● AIM: List each line in the listing below that contains the word "This". Capitalization must match.

============================================================

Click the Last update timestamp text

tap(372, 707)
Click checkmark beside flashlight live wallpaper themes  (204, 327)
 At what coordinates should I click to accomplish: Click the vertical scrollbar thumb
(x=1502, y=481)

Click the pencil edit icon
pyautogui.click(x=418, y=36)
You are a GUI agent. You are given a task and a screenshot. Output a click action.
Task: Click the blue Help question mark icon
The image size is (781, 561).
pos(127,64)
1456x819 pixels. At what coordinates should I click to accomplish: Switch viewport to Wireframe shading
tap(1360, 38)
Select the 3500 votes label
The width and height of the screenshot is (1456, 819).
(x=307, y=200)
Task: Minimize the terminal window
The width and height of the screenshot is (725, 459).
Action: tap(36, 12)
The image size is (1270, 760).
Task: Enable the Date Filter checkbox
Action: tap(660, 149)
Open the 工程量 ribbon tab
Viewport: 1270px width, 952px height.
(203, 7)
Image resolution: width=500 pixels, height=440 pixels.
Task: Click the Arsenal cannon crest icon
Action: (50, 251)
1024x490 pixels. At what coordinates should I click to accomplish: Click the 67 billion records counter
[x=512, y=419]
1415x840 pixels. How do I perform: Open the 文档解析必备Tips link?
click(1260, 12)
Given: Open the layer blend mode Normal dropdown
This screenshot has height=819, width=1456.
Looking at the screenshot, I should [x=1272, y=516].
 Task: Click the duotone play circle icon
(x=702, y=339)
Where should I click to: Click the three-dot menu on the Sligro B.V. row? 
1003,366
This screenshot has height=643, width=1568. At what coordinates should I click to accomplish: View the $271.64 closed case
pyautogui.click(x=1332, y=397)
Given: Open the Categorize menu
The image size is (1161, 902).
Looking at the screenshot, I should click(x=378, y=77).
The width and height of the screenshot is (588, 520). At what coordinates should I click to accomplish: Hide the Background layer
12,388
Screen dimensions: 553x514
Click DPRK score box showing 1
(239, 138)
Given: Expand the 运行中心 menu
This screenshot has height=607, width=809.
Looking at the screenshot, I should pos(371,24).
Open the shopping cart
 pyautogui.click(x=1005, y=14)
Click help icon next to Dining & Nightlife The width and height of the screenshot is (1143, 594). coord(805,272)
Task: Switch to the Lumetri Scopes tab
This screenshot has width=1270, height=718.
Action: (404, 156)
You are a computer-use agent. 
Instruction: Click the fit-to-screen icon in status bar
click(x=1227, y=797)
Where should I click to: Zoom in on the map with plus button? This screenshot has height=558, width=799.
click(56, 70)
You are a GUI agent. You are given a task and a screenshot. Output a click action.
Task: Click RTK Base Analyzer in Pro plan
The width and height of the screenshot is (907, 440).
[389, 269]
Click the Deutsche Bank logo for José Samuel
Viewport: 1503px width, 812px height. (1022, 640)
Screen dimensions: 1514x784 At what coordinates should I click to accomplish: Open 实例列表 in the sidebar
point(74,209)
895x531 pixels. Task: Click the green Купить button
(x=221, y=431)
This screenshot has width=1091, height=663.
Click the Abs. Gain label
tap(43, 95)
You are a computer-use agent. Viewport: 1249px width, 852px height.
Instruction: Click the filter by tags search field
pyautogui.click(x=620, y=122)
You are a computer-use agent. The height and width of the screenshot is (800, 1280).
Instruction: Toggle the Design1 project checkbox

============================================================

● WRITTEN RESPONSE:
This screenshot has height=819, width=1456.
This screenshot has height=643, width=1568. At what coordinates should I click to accomplish: View the $271.64 closed case
This screenshot has height=607, width=809.
This screenshot has width=1270, height=718.
Where should I click to: Zoom in on the map with plus button? This screenshot has height=558, width=799.
This screenshot has width=1091, height=663.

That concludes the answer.